Operations 25 min read

Advanced Nginx Load Balancing: How to Choose and Tune Layer 4 vs Layer 7

This guide walks through the differences between 4‑layer (TCP) and 7‑layer (HTTP) load balancing in Nginx, explains when to use each, and provides step‑by‑step configuration examples, health‑check setups, performance tuning, SSL handling, WebSocket support, and common pitfalls.

Raymond Ops
Raymond Ops
Raymond Ops
Advanced Nginx Load Balancing: How to Choose and Tune Layer 4 vs Layer 7

Overview

Layer 4 (TCP/UDP) load balancing forwards traffic based only on IP and port, without inspecting the application protocol. Layer 7 (HTTP/HTTPS) can inspect URLs, headers, cookies and perform SSL termination, URL‑based routing, header rewriting, etc.

When to use Layer 4 vs Layer 7

HTTP/HTTPS websites – need URL routing, header rewrite, SSL offload → Layer 7

Raw TCP services (MySQL, Redis, custom protocols) – no protocol awareness needed → Layer 4

WebSocket connections – can be handled by either layer; Layer 7 requires proper Upgrade handling.

Extreme performance requirements – avoid protocol parsing → Layer 4

Request‑level routing (URL, Cookie, Header) → Layer 7

Basic Layer 7 Configuration

# /etc/nginx/conf.d/lb.conf
upstream backend {
    server 192.168.1.10:8080;
    server 192.168.1.11:8080;
    server 192.168.1.12:8080 weight=2;
    server 192.168.1.13:8080 backup;
    least_conn;
    keepalive 64;
    keepalive_requests 1000;
    keepalive_timeout 60s;
}

server {
    listen 443 ssl http2;
    server_name www.example.com;
    ssl_certificate /etc/nginx/ssl/example.com.crt;
    ssl_certificate_key /etc/nginx/ssl/example.com.key;
    ssl_protocols TLSv1.2 TLSv1.3;
    ssl_ciphers ECDHE-ECDSA-AES128-GCM-SHA256:ECDHE-RSA-AES128-GCM-SHA256;

    location / {
        proxy_pass http://backend;
        proxy_http_version 1.1;
        proxy_set_header Connection "";
        proxy_set_header Host $host;
        proxy_set_header X-Real-IP $remote_addr;
        proxy_set_header X-Forwarded-For $proxy_add_x_forwarded_for;
        proxy_set_header X-Forwarded-Proto $scheme;
        proxy_connect_timeout 10s;
        proxy_send_timeout 60s;
        proxy_read_timeout 60s;
        proxy_buffering on;
        proxy_buffer_size 4k;
        proxy_buffers 8 32k;
        proxy_busy_buffers_size 64k;
        proxy_next_upstream error timeout http_502 http_503 http_504;
        proxy_next_upstream_tries 3;
        proxy_next_upstream_timeout 10s;
    }
}

Basic Layer 4 Configuration

# /etc/nginx/nginx.conf
stream {
    upstream mysql_backend {
        server 192.168.1.20:3306 weight=5;
        server 192.168.1.21:3306 weight=3;
    }
    server {
        listen 3306;
        proxy_pass mysql_backend;
        proxy_connect_timeout 10s;
        proxy_timeout 3600s;   # long‑running DB sessions
        proxy_socket_keepalive on;
    }
}

Health Checks

The open‑source Nginx only supports passive health checks (a server is marked down after max_fails failures). For active checks you need the third‑party nginx_upstream_check_module compiled with --add-module=../nginx_upstream_check_module.
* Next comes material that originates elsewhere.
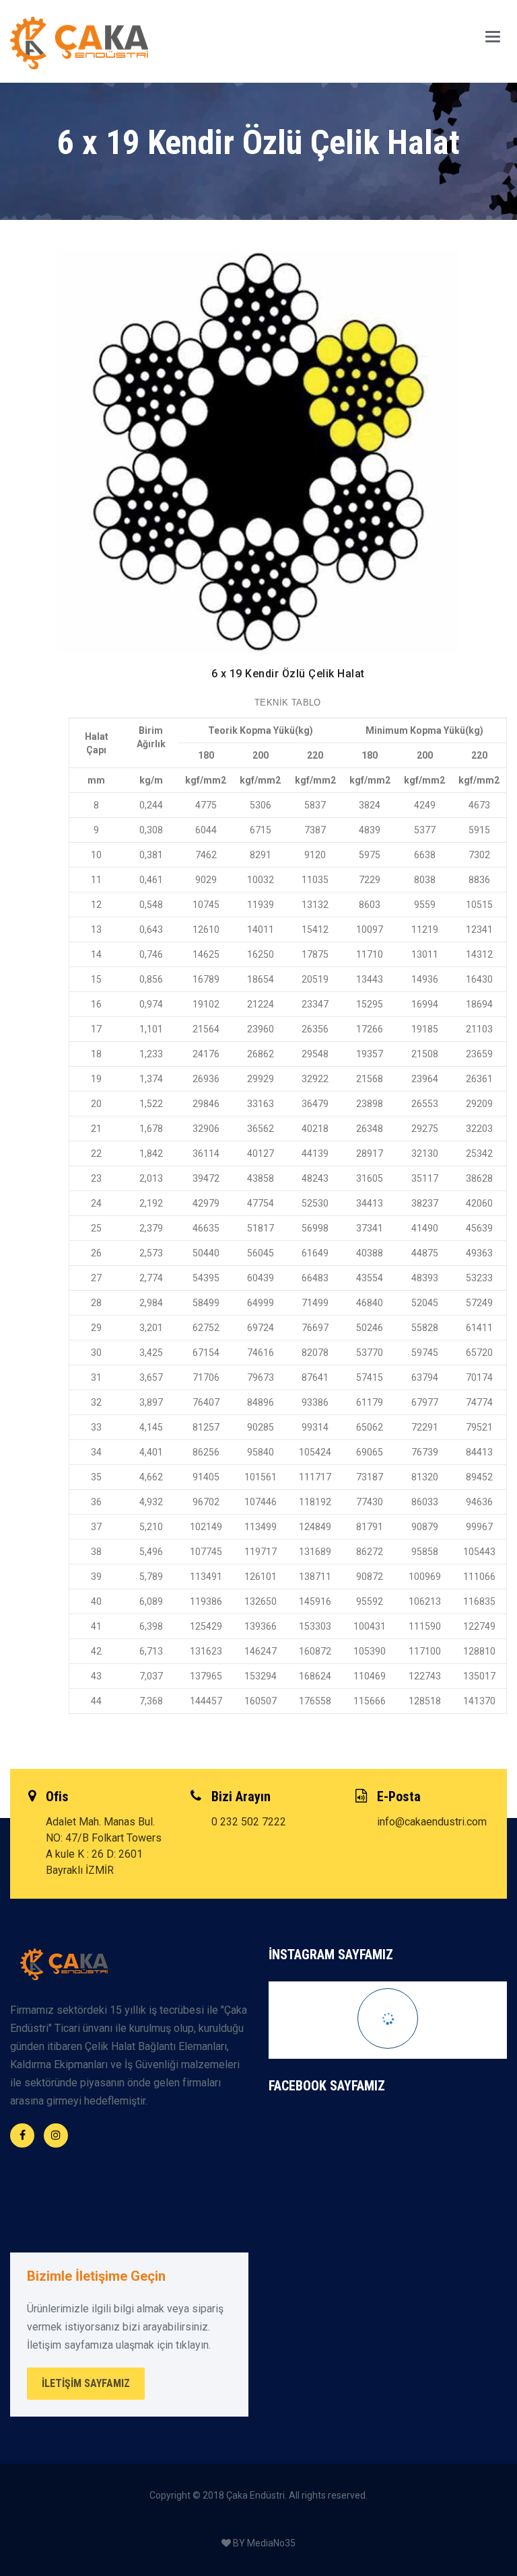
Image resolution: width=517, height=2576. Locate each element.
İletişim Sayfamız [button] (86, 2383)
# Active health‑check example (HTTP)
upstream backend {
    server 192.168.1.10:8080 max_fails=3 fail_timeout=30s;
    check interval=3000 rise=5 fall=2 timeout=1000 type=http;
    check_http_send "GET /health HTTP/1.0

";
    check_http_expect_alive http_2xx http_3xx;
}

location /upstream_status {
    check_status;
    allow 127.0.0.1;
    deny all;
}

SSL/TLS Handling

SSL termination (Layer 7) – Nginx decrypts traffic and forwards to backends over HTTP.

SSL pass‑through (Layer 4) – enable ssl_preread on in a stream block and route based on SNI.

# SSL termination example (see Layer 7 config above)
# SSL pass‑through example
stream {
    map $ssl_preread_server_name $backend {
        www.example.com  https_backend1;
        api.example.com  https_backend2;
        default          https_backend1;
    }
    upstream https_backend1 { server 192.168.1.10:443; }
    upstream https_backend2 { server 192.168.1.20:443; }
    server {
        listen 443;
        proxy_pass $backend;
        ssl_preread on;
    }
}

WebSocket Support

WebSocket requires preserving the Upgrade and Connection headers and using HTTP/1.1.

# WebSocket proxy (Layer 7)
upstream websocket_backend {
    ip_hash;  # optional session affinity
    server 192.168.1.10:8080;
    server 192.168.1.11:8080;
    keepalive 32;
}

server {
    listen 80;
    location /ws/ {
        proxy_pass http://websocket_backend;
        proxy_http_version 1.1;
        proxy_set_header Upgrade $http_upgrade;
        proxy_set_header Connection $connection_upgrade;
        proxy_read_timeout 3600s;
        proxy_send_timeout 3600s;
    }
}

Performance Tuning & Best Practices

Worker processes : worker_processes auto; (usually equals CPU cores).

Worker connections : set high value, e.g. worker_connections 65535;.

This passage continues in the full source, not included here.